Property values in Casablanca, Rabat, and Marrakech are driven by strong foreign investment flows, infrastructure development, and tourism demand, though affordability remains a challenge for local buyers.If you want to go deeper, you can check our pack of documents related to the real estate market in Morocco, based on reliable facts and data, not opinions or rumors.
Morocco's property market continues to show positive growth with annual price increases of 3-7% in main cities, driven by foreign investment that rose over 55% year-on-year in 2024-2025.
Current apartment prices range from 8,000-27,000 MAD/m² depending on location, with rental yields of 5-8% making Morocco attractive for property investors.
| Market Indicator | Current Status (Sept 2025) | Forecast/Trend |
|---|---|---|
| Annual Price Growth | 3-7% in major cities | Expected to continue at 3-6% through 2029 |
| Foreign Investment | +55% year-on-year increase | Strong continued demand from Europe and Gulf states |
| Mortgage Rates | 4-5.5% average | Stable with slight downward pressure |
| Rental Yields | 5-8% gross yields | Sustained by high rental demand |
| Construction Activity | Slowdown since 2022 | Government subsidies supporting new projects |
| Price per m² Range | 8,000-27,000 MAD/m² | Continued premium in luxury districts |

How fast are property prices in Morocco rising or falling on average each year, and by what percentage in the main cities like Casablanca, Rabat, and Marrakech?
Property prices in Morocco are currently rising at an annual rate of 3-7% across the country, with the main urban centers showing the strongest performance.
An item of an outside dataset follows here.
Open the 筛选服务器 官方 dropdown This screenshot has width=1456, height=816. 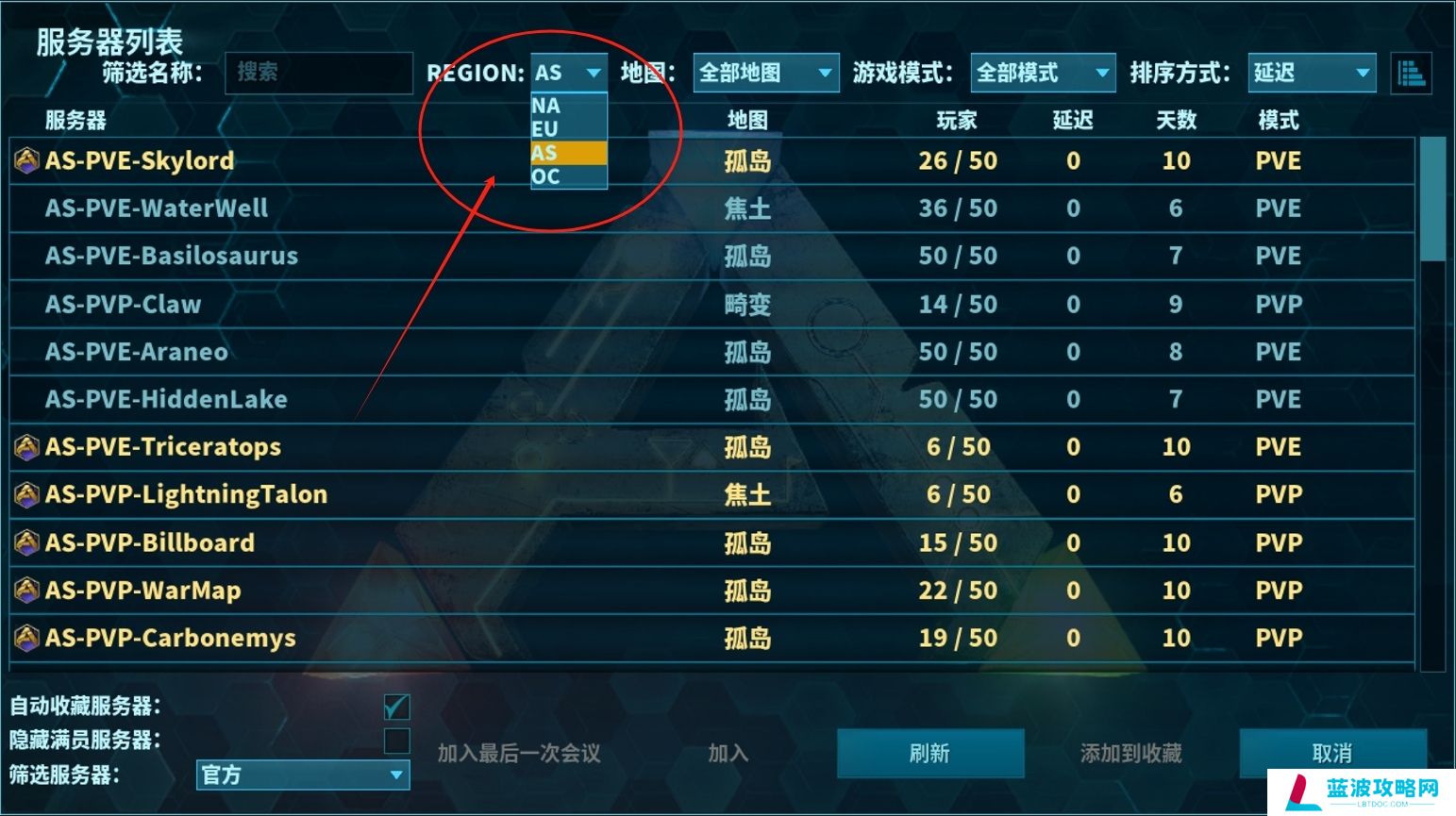303,775
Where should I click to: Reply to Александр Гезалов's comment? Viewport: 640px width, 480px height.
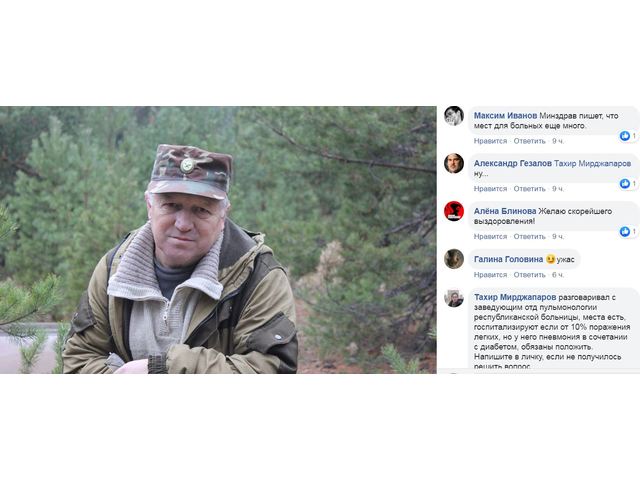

Casablanca leads the growth with residential prices increasing 4-7% annually, particularly in luxury districts like Anfa, Ain Diab, and Californie that far outpace mid-market areas. However, as of Q1 2025, nominal growth slowed to just 0.24% year-on-year, and when adjusted for inflation, prices actually fell by 1.34%.
Marrakech shows robust tourism-driven growth with price increases of 5-8% in sought-after neighborhoods, especially for furnished investment properties that benefit from short-term rental demand. The city's appeal to international buyers continues to drive premium pricing in prime locations.
Rabat experiences more moderate growth in the 4-6% range, with increases concentrated in upscale districts that house government officials and diplomatic personnel. The capital's stable employment base supports consistent demand for quality housing.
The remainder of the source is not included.